CHICKEN ENCHILADA-STUFFED SPAGHETTI SQUASH
This healthy 5-ingredient spaghetti squash recipe is a satisfying low-carb alternative to taco night. If you have leftover cooked chicken on hand, skip Step 2 and stir 2 1/2 cups into the filling. Look for an enchilada sauce with less than 300 mg of sodium per serving, such as Hatch brand.
Provided by Breana Lai Killeen, M.P.H., RD
Categories Healthy Spaghetti Squash Recipes
Time 50m
Number Of Ingredients 5
Steps:
- Position racks in upper and lower thirds of oven; preheat to 450degrees F.
- Place chicken in a medium saucepan, add water to cover and bring to a boil. Cover, reduce heat to low and gently simmer until an instant-read thermometer inserted into the thickest part registers 165degrees F, 10 to 15 minutes.
- Transfer the chicken to a clean cutting board and shred with 2 forks. Transfer to a large bowl.

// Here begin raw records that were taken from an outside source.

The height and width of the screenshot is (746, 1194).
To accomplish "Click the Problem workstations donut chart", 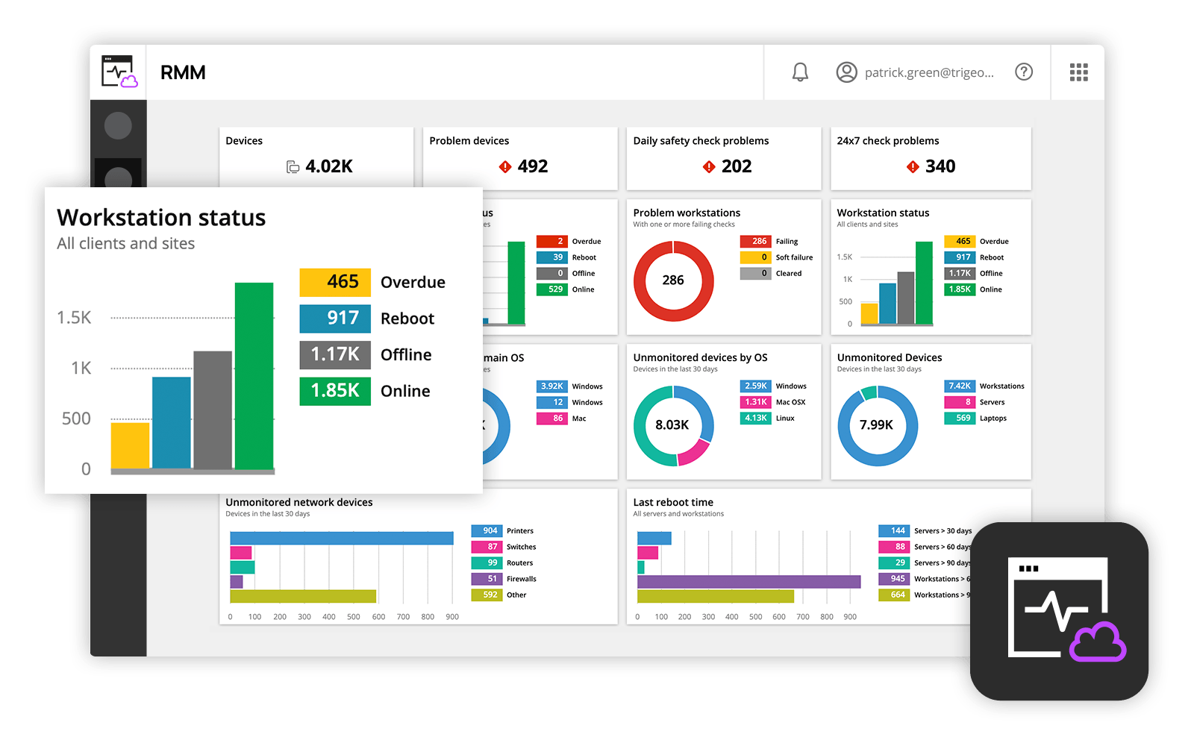I will pyautogui.click(x=673, y=280).
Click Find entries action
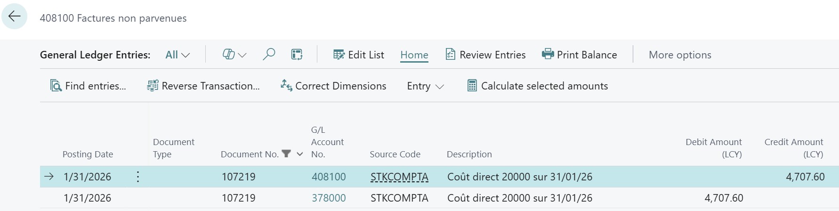839x211 pixels. tap(88, 86)
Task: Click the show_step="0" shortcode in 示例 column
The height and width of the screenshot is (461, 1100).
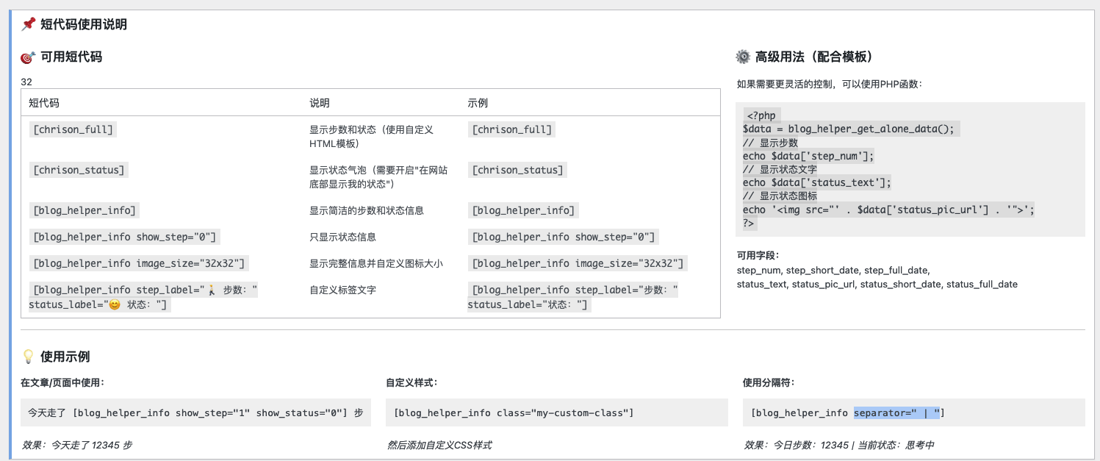Action: click(563, 237)
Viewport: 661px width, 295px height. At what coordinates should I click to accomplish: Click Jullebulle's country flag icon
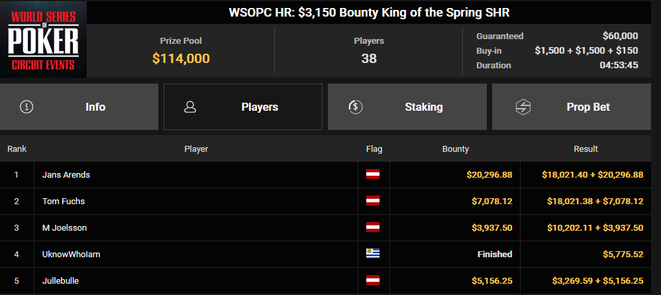click(x=373, y=280)
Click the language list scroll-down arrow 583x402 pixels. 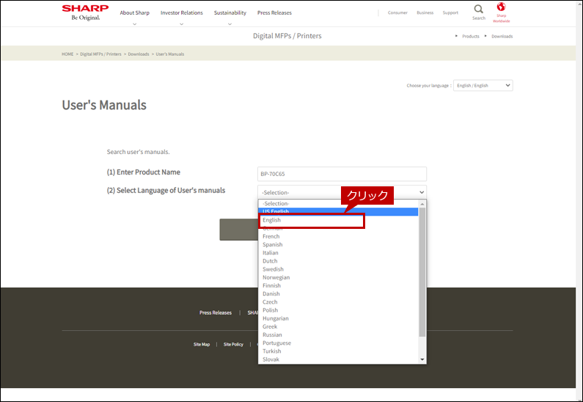click(x=422, y=359)
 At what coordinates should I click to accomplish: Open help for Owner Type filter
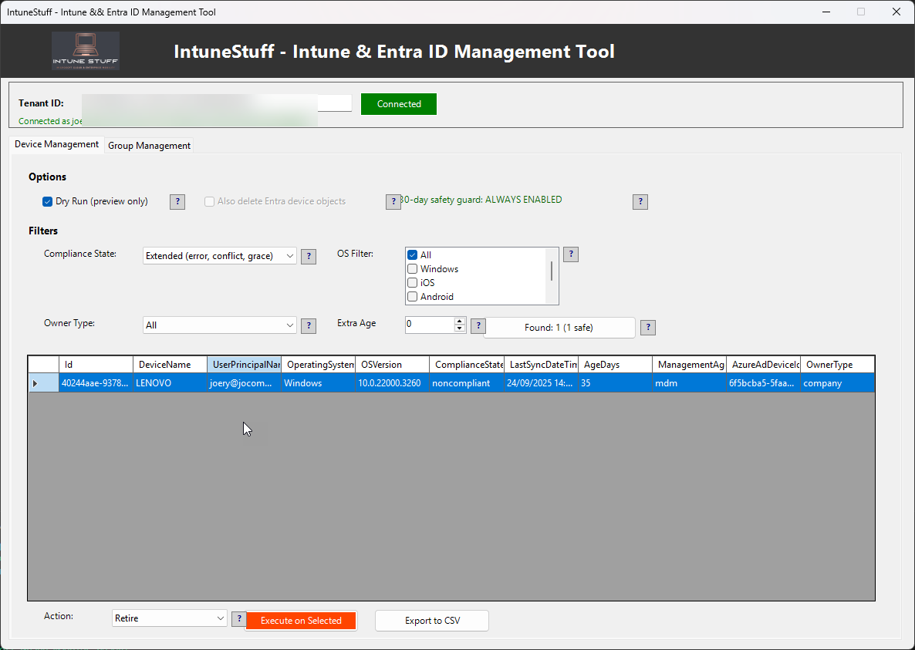[308, 325]
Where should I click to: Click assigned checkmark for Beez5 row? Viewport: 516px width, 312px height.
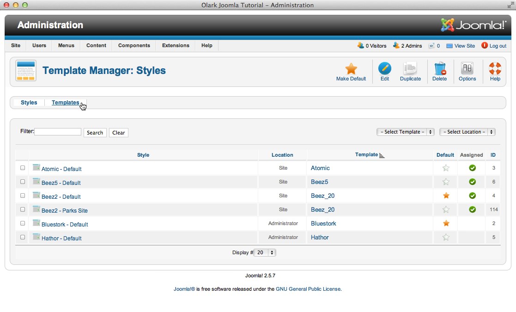472,182
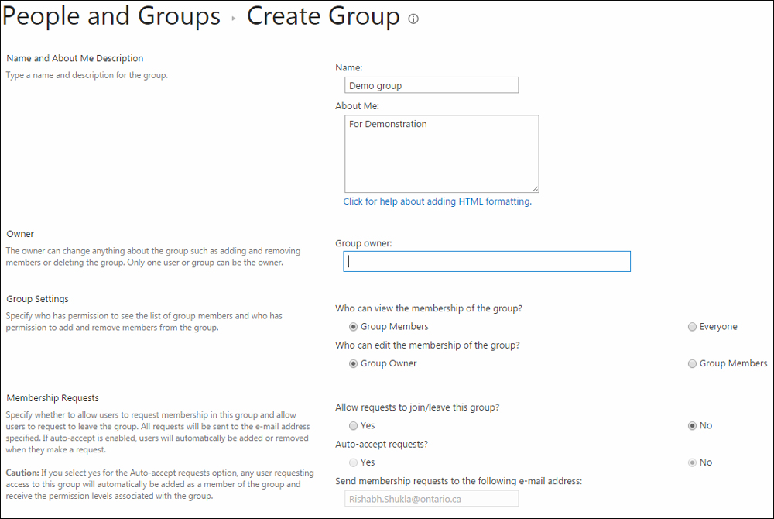Click the Membership Requests section heading
The image size is (774, 519).
52,397
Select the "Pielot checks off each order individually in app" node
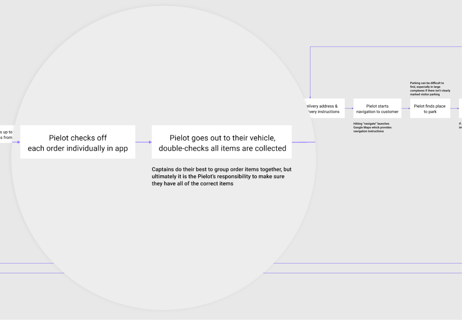The height and width of the screenshot is (320, 462). (x=78, y=142)
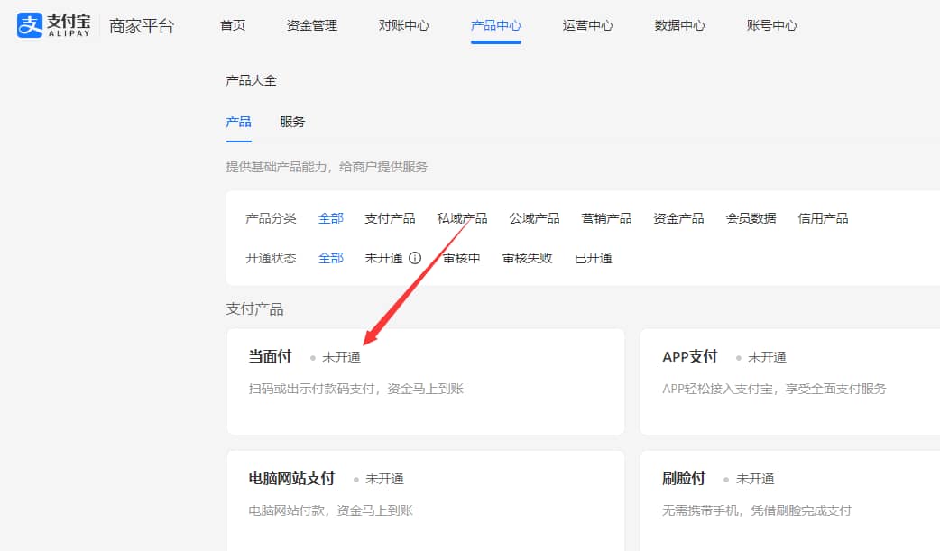The image size is (940, 551).
Task: Switch to the 服务 tab
Action: [290, 121]
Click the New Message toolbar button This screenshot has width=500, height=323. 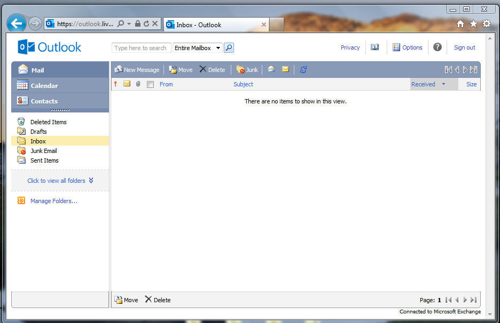pyautogui.click(x=137, y=70)
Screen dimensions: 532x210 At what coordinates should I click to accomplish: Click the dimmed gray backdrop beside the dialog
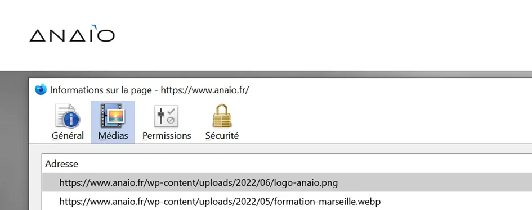(x=14, y=142)

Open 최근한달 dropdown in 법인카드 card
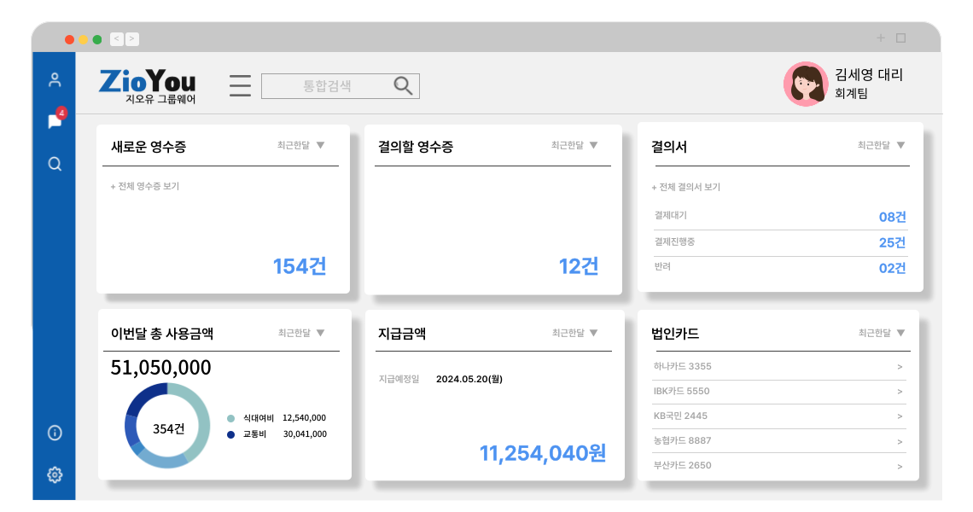(883, 333)
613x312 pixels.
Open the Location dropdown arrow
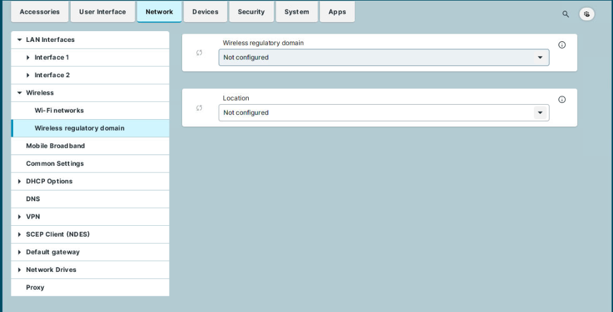point(540,113)
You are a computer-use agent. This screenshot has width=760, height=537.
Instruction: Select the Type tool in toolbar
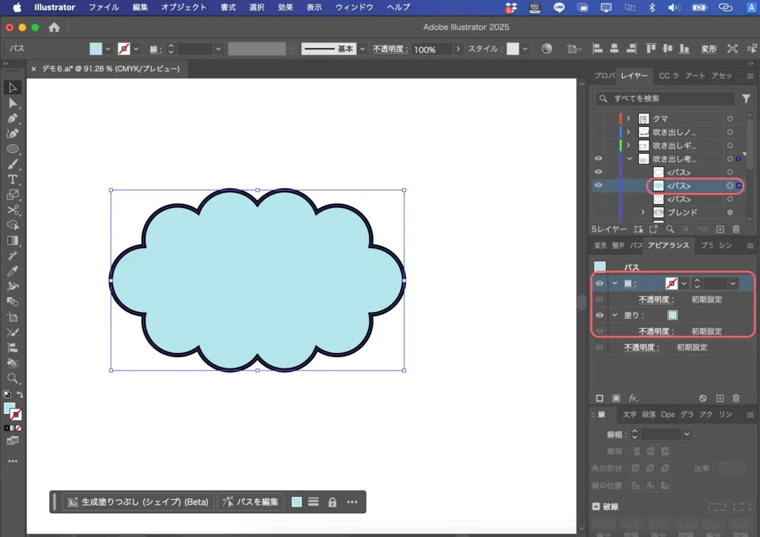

- Meanwhile, place squash cut-side down in a microwave-safe dish and add 2 tablespoons water. Microwave, uncovered, on High until the flesh is tender, about 10 minutes. (Alternatively, place squash halves cut-side down on a rimmed baking sheet. Bake in a 400 degrees F oven until the squash is tender, 40 to 50 minutes.)
- Use a fork to scrape the squash from the shells into the large bowl. Place the shells on a broiler-safe pan. Stir 1 cup enchilada sauce, zucchini, 1/2 teaspoon pepper and 1/4 teaspoon salt into the squash and chicken. Divide the mixture between the shells; top with the remaining 1/4 cup enchilada sauce and cheese.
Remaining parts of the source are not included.